O contexto: um mercado que não deixa empresa nova crescer
O Brasil tem cerca de 600 operadoras de saúde. Em toda a história, só umas 40 passaram de 100 mil clientes. É um setor regulado, de margem apertada e de headcount alto: o padrão é resolver crescimento contratando gente. A Blue foi fundada em novembro de 2021, na Bahia, sem investidores, só com fluxo de caixa. Em 2023, segundo a Exame, foi a primeira operadora do setor a aplicar um reajuste negativo (-12%) enquanto concorrentes praticavam aumentos de até 15%.
O que a IA fez na operação
A tese de Izaias Pertrelly é simples de enunciar e difícil de executar: não adotar ferramenta, reconstruir a operação.
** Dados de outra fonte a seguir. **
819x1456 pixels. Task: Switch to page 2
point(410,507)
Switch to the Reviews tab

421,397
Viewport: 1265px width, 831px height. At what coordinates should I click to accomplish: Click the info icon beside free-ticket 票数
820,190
Na prática, isso significou desenhar a empresa desde o início em torno de automação e agentes, em vez de departamentos que crescem em pessoas na mesma proporção da receita. O resultado aparece na relação entre os dois números que resumem o caso: R$600 milhões de receita com cerca de 190 funcionários, uma fração do headcount que o setor usaria para o mesmo volume.
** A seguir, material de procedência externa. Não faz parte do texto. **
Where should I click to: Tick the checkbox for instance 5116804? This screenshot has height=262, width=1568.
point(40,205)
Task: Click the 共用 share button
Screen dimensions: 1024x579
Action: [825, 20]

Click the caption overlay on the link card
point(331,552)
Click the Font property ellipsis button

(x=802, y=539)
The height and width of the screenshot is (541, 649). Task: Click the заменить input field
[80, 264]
Três decisões estruturais, do jeito que ele conta no palco:
- Margem antes de faturamento. "Faturamento é vaidade. Margem é verdade." A automação entrou primeiro onde a margem vazava, não onde a demo ficava bonita.
- Operação desenhada para agentes. Processos mapeados (a ontologia do negócio) para que a IA soubesse quem faz o quê e o que depende do quê. Sem esse mapa, IA vira assinatura de GPT.
- Gente onde só gente resolve. Julgamento, relação com corretor e cliente, decisão regulatória. O que é comum, a máquina faz; o que é único, o humano faz e vale mais.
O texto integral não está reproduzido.